The road was quite rural, with farms very close at hand, or rather, wheel. The horses we passed seem so close that they could hit the car with a swish of their tails. We could almost smell the cows’ breathe, and could definitely smell their merde.
The road became smaller and smaller, just a bit more than a car’s width. At times we were sure we were on some farmer’s driveway.
It was along a wooded one-lane section with vegetation boxing us in like a tunnel that we came face-to-face with a huge cutting machine. Luckily, he was moving slowly enough that Dianne had time to back up (the only thing we could do) to reach a small indent in the woods next to an open field beyond some aggressive barbed-wire. She expertly backed into the tiny spot, wedged so that we could no longer see the lane.
We waited about three minutes, expecting the large machine to rumble past us any moment.

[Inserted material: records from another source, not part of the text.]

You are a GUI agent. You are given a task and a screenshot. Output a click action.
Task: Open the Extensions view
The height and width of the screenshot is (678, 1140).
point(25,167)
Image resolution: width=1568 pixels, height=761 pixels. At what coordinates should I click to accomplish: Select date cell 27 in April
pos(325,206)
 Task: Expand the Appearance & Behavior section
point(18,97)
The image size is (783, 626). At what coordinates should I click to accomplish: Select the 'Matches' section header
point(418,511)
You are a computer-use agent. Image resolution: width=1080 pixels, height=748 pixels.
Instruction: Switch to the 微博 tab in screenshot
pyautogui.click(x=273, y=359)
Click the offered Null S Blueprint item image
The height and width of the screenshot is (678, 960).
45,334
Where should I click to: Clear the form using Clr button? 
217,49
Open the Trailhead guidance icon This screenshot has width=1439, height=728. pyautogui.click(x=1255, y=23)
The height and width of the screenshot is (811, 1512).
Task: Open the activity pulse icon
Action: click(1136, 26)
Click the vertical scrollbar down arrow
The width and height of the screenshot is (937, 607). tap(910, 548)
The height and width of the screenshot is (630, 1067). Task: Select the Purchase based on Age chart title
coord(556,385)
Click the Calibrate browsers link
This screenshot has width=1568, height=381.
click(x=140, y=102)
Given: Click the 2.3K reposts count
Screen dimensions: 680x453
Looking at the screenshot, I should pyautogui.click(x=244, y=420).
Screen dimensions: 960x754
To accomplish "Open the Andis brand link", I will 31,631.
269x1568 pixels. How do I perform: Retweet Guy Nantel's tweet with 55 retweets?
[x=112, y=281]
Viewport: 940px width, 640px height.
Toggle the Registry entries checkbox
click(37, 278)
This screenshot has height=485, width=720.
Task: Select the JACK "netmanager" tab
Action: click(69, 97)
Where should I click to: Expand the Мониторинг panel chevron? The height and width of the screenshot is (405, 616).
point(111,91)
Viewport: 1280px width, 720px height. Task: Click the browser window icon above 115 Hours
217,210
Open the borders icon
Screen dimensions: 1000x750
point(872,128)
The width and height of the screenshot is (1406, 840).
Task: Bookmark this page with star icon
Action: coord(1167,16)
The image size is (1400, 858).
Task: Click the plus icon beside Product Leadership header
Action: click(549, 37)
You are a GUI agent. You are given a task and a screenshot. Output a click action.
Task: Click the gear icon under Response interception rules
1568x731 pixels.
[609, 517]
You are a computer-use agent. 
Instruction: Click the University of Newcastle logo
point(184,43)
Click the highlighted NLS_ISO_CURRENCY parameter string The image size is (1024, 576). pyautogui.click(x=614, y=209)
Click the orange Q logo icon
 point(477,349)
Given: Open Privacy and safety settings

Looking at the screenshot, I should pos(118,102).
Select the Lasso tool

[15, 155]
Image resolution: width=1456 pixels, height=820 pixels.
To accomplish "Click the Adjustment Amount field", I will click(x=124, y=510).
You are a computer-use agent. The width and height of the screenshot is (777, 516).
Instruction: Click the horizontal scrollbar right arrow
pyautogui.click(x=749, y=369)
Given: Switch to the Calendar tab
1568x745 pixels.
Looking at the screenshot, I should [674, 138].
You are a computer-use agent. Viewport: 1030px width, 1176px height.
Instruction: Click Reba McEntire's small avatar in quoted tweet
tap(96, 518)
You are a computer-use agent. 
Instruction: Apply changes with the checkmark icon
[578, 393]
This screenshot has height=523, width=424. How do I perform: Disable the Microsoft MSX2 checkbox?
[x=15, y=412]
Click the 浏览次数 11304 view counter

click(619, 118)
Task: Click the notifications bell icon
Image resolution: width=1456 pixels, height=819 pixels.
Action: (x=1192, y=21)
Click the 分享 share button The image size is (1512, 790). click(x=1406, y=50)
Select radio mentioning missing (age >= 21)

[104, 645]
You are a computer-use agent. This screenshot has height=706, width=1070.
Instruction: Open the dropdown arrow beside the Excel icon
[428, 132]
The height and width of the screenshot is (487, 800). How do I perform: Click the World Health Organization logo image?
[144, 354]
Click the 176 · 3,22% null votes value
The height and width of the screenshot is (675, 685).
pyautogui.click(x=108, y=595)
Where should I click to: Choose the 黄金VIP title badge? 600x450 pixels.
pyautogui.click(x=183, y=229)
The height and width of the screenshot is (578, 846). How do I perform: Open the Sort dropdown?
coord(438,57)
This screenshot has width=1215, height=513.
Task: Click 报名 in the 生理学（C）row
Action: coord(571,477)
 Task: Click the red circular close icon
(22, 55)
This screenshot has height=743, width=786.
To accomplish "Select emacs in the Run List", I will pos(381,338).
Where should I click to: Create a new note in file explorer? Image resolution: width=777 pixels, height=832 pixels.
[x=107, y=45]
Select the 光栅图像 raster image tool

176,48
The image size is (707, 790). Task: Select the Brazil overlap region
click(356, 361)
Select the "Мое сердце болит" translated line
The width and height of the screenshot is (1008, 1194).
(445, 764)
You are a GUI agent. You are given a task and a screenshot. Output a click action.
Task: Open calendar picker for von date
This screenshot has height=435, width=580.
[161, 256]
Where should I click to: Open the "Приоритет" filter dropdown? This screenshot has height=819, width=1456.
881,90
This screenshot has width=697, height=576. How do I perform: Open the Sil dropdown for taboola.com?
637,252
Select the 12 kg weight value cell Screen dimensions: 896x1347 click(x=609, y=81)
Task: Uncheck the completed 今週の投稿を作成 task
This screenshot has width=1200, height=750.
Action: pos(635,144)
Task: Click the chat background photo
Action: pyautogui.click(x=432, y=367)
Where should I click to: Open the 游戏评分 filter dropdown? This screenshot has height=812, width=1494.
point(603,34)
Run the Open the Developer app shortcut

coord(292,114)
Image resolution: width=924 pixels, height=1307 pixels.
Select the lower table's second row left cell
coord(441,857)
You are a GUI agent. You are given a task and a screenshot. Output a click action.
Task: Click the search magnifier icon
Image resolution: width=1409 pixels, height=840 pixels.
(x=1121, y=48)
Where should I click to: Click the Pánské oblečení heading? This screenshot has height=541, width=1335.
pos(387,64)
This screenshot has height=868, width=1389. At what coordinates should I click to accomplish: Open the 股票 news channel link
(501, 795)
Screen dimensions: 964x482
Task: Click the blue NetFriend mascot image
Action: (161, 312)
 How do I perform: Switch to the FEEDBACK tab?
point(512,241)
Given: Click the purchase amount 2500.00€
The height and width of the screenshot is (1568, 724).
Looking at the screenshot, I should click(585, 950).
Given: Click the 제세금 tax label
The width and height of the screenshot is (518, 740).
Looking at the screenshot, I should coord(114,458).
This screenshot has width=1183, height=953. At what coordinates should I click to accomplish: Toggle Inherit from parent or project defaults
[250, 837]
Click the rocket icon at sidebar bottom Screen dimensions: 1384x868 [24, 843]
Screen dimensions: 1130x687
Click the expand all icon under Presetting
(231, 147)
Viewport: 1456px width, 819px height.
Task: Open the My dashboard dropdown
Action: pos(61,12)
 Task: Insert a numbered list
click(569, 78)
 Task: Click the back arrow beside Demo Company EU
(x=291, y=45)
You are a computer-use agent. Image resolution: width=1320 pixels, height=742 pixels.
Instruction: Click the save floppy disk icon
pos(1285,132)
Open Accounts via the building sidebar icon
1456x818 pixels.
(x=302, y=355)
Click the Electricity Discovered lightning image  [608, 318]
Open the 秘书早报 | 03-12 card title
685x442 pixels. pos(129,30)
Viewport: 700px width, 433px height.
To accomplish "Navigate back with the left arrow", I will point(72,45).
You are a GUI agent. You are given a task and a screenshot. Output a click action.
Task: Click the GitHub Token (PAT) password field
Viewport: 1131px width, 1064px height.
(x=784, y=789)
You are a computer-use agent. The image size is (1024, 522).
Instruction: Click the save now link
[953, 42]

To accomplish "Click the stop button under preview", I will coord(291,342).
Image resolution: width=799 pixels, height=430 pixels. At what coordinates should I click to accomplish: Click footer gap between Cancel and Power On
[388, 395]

Thankfully his blades were working the other side of the road, so there was no concern that he’d cut off a side-view mirror. But he never came. My egress was obstructed by the barbed wire. “Dianne, look to see where he is,” I whispered. She climbed out of the car and looked down the lane with an astonished look. “He’s gone – disappeared!”
She edged the car back onto the lane and we continued our journey. We saw no exits, no roads where the huge machine could have turned off, not even a driveway. And we were certainly moving faster than he could have, if he were trying to back up to give us room to pass. Queue the Twilight Zone music: do do do do.
Brigitte withheld her judgement, and took us back onto a larger road. Meanwhile, I give thanks that Dianne is driving. You couldn’t get me to drive here for love or money. Besides, I get to take pictures from the passenger seat.